Cambiano i rapporti con i fornitori. «La crisi sta portando le aziende a riconsiderare l’importanza della collaborazione con i partner e questo consentirà di superare il classico approccio fai da te, che spesso ha limitato le potenzialità dell’imprenditoria italiana», commenta Eugenio Berenga, managing partner di AlixPartners, società specializzata in ristrutturazioni. In particolare, Barenga sottolinea «una maggiore selezione tra fornitori più o meno affidabili: ai primi viene chiesto di condividere gli sforzi per superare la situazione di attuale debolezza con i mercati». Mentre, sul fronte interno, il manager delle ristrutturazioni vede «una maggiore attenzione alla ricerca di efficienza, dopo che un lungo periodo positivo per l’economia aveva spinto le aziende a occuparsi più della crescita esterna». Altra conseguenza positiva è una gestione più attenta della liquidità: «Con la restrizione al credito, le aziende stanno imparando a muoversi da sole. Hanno capito che è fondamentale gestire i flussi in entrata e in uscita in modo professionale, per dipendere anche in futuro molto meno dal mondo bancario». Tutto da definire è, invece, il futuro dei distretti. Secondo Berenga, «questo modello non ha mostrato di saper funzionare meglio di altri, per cui potrà essere ripensato il valore di queste forme di aggregazione produttiva». Le notizie degli ultimi giorni confermano questa situazione: dal tessile di Prato a quello di Biella, fino ai divani pugliesi e alla ceramica di Sassuolo, le realtà organizzate in distretti non se la passano meglio.
Un nuovo quadro delle relazioni industriali. Meno conflittualità e più solidarietà per superare le difficoltà. La recessione sta cambiando il sistema di relazioni industriali. Il boom dei contratti di solidarietà, con i quali i dipendenti accettano di lavorare e guadagnare meno, in cambio della rinuncia ai licenziamenti, potrebbe segnare una svolta nei rapporti tra management e lavoratori. « un ritorno allo spirito solidaristico da sempre caratteristico del sistema cooperativo», rivendica Luigi Marino, presidente di Confcooperative. «Un approccio che tanti analisti consideravano fuori moda e invece si è rivelato la miglior ricetta per resistere nelle fasi di difficoltà».
Dalle risorse alle relazioni umane.
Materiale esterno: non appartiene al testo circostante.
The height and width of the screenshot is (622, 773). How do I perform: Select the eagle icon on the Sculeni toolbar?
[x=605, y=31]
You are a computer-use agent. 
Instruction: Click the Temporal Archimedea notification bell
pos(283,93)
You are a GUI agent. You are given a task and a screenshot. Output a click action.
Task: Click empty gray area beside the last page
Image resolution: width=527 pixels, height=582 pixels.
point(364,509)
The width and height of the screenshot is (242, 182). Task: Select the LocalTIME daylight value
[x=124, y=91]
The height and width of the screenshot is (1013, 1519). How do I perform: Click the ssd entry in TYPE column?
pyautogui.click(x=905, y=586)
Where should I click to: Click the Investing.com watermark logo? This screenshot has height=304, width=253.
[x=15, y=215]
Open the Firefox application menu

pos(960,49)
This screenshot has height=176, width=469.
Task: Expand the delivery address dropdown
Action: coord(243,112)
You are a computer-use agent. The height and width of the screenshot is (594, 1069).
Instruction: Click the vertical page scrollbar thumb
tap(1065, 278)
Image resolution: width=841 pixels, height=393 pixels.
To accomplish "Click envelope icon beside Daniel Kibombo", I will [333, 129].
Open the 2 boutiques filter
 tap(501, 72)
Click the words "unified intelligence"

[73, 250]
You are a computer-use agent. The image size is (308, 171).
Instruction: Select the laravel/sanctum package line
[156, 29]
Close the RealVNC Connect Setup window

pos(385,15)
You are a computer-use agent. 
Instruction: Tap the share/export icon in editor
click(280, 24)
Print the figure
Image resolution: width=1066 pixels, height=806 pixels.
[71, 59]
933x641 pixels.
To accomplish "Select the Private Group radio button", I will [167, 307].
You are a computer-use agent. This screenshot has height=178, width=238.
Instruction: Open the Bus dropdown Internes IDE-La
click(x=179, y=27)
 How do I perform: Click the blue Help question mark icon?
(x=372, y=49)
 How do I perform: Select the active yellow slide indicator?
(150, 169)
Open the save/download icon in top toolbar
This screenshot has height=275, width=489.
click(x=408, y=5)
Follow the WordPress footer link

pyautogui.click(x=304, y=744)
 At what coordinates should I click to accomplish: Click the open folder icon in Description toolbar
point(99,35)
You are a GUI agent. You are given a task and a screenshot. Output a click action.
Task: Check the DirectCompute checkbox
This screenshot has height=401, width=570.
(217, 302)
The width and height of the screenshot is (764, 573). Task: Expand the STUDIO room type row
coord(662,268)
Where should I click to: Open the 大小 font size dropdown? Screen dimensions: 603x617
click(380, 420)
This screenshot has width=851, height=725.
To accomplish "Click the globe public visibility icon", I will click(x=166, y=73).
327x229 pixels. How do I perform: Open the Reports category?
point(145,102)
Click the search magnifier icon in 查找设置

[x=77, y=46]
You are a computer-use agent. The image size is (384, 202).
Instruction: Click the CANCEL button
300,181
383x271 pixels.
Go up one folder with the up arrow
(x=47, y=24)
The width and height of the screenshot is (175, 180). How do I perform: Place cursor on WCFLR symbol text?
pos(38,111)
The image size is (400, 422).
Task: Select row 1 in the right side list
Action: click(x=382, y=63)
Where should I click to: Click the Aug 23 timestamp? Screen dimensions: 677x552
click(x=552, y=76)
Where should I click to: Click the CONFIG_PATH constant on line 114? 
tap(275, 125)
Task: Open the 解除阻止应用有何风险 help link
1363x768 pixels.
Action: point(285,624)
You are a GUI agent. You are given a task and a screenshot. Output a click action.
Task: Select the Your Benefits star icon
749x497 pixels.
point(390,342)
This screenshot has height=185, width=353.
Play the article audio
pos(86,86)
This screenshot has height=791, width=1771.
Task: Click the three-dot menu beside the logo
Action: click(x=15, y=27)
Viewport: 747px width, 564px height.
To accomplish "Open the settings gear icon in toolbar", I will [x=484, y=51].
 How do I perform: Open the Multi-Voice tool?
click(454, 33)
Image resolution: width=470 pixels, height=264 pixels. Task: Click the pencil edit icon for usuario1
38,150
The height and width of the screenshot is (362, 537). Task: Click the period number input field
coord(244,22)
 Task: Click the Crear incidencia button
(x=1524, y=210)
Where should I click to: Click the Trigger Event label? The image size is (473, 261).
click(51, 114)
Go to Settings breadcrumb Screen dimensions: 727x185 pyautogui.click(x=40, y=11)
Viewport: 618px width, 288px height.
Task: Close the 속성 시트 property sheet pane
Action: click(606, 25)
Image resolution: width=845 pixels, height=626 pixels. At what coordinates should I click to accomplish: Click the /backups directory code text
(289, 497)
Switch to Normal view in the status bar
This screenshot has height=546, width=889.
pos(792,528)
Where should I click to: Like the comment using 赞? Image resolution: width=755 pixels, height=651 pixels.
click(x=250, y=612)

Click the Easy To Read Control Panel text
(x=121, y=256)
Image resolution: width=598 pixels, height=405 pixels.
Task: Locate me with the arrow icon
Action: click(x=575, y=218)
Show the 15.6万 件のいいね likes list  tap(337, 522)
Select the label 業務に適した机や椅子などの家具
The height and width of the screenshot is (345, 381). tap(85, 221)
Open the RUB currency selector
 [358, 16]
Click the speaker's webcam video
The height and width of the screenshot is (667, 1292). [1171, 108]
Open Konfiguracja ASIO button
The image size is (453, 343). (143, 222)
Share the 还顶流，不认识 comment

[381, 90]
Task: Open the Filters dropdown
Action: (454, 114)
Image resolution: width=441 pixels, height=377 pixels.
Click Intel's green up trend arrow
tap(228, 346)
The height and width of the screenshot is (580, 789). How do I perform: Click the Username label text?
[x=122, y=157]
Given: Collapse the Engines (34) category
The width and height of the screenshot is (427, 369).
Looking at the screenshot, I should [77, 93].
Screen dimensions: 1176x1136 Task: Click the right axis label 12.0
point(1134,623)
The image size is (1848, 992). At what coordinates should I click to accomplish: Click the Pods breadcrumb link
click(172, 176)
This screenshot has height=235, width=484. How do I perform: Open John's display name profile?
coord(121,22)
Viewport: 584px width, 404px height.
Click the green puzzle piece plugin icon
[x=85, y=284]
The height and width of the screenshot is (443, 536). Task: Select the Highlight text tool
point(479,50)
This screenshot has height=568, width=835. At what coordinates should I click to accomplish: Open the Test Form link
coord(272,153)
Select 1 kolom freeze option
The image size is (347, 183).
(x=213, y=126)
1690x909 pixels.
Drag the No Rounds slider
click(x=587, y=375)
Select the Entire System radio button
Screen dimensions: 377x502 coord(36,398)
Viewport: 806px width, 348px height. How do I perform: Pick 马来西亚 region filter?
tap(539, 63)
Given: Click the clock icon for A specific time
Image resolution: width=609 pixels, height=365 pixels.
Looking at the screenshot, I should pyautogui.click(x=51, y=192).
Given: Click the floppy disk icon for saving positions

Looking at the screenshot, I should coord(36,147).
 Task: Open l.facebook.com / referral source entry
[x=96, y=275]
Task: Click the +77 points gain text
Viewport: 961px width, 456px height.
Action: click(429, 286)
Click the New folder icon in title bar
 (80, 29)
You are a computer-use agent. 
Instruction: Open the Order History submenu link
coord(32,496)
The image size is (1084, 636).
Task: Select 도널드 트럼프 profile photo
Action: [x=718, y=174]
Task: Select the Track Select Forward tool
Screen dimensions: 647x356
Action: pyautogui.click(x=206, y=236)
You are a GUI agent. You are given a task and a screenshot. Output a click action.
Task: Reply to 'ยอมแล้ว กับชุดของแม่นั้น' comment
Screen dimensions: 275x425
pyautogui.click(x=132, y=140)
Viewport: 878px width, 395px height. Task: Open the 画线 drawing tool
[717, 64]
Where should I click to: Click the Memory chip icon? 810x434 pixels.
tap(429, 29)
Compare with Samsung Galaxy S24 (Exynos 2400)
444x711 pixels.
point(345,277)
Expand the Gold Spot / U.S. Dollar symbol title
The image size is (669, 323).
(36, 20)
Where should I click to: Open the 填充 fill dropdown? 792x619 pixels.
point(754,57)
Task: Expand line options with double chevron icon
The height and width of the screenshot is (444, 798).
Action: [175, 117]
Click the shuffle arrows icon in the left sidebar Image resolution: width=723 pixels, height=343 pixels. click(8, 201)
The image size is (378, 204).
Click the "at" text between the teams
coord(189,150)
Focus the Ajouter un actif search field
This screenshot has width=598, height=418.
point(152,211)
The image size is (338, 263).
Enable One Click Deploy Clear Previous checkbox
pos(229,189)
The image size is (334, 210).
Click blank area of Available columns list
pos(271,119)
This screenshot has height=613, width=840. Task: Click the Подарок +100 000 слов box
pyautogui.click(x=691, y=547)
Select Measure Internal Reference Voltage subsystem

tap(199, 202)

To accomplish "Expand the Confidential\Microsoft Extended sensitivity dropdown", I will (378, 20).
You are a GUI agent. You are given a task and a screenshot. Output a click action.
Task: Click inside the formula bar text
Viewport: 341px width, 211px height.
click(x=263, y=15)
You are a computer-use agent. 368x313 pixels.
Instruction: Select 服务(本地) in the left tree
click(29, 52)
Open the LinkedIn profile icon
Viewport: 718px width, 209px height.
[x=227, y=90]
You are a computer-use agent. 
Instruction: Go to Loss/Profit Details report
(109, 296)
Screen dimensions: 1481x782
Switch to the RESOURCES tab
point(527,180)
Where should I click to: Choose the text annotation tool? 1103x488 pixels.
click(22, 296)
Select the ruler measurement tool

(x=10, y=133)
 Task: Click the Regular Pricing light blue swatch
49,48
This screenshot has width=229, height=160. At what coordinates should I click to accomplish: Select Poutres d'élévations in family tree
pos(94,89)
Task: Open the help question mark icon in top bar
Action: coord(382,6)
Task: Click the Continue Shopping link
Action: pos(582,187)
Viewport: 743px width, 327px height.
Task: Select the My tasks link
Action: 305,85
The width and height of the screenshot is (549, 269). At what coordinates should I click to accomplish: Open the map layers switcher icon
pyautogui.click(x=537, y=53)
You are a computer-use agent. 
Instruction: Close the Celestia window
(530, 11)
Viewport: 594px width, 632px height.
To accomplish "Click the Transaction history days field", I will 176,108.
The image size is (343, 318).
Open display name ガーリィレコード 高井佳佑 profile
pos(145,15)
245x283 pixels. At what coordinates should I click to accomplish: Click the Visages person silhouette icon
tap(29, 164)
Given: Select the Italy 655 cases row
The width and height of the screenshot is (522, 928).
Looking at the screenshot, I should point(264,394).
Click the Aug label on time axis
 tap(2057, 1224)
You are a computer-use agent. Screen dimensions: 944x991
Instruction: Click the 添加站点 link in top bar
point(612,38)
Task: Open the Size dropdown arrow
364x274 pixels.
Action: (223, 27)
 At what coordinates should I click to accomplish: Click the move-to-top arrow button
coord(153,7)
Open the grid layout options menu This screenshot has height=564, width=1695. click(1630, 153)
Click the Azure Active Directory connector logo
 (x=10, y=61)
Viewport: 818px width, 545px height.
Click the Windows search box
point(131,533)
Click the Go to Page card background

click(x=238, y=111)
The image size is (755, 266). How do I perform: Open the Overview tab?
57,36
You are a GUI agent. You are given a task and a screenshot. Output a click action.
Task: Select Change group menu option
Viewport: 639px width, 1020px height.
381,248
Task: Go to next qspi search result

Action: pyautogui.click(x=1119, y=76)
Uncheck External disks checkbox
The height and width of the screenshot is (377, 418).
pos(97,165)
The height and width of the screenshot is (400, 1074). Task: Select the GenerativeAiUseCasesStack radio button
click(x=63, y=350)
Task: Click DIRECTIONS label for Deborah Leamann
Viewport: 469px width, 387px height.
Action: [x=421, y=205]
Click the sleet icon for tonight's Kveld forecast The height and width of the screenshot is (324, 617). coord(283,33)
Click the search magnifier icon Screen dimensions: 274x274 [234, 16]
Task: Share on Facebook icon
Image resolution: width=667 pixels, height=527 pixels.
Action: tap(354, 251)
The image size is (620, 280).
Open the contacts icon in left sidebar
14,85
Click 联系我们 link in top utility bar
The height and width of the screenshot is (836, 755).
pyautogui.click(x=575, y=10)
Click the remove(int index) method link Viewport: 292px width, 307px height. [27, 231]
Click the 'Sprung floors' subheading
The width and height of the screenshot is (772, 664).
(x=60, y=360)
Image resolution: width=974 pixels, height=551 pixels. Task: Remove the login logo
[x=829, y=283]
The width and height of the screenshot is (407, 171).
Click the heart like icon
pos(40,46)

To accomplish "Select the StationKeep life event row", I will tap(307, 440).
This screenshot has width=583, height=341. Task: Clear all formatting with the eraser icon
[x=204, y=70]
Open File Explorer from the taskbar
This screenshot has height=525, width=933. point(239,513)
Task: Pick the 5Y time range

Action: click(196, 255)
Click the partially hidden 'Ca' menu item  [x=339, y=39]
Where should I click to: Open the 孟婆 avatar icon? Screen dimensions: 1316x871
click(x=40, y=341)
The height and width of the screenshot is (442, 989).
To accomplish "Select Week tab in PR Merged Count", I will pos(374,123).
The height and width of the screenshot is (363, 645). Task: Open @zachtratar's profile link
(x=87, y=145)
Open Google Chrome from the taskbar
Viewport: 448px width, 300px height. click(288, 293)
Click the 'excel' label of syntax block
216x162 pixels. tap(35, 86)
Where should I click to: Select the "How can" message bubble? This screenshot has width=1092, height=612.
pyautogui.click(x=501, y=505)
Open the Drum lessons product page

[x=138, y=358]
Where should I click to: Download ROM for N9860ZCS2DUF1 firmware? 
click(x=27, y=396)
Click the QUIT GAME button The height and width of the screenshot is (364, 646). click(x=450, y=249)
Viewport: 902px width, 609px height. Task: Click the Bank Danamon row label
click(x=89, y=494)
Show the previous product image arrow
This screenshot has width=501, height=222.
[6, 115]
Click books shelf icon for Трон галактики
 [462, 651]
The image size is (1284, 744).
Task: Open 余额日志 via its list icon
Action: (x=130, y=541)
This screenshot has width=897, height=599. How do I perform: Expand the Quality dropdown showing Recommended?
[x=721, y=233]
Al di là delle specificità italiane, la crisi è destinata a produrre effetti comuni all’organizzazione di tutte le aziende. Intervenendo a un recente convegno della Essec Business School, il presidente nazionale della Cjd (l’Associazione dei giovani dirigenti francesi) Gontran Lejeurne ha indicato l’evoluzione in atto: «Occorre sostituire il concetto di risorse umane con quello di relazioni umane che contribuiscono al processo innovativo. Questa crisi ha molte sfaccettature, una delle quali è la domanda di hyper-performance: si chiede ai dipendenti di essere ultra performanti, ma questo atteggiamento va a detrimento dei colleghi e il lavoro a un semplice «prodotto». Al contrario, un’impresa deve essere gestita in termini di progetti e di équipe. Occorre presentare un progetto economico e coinvolgere i componenti, lasciando loro libertà di espressione».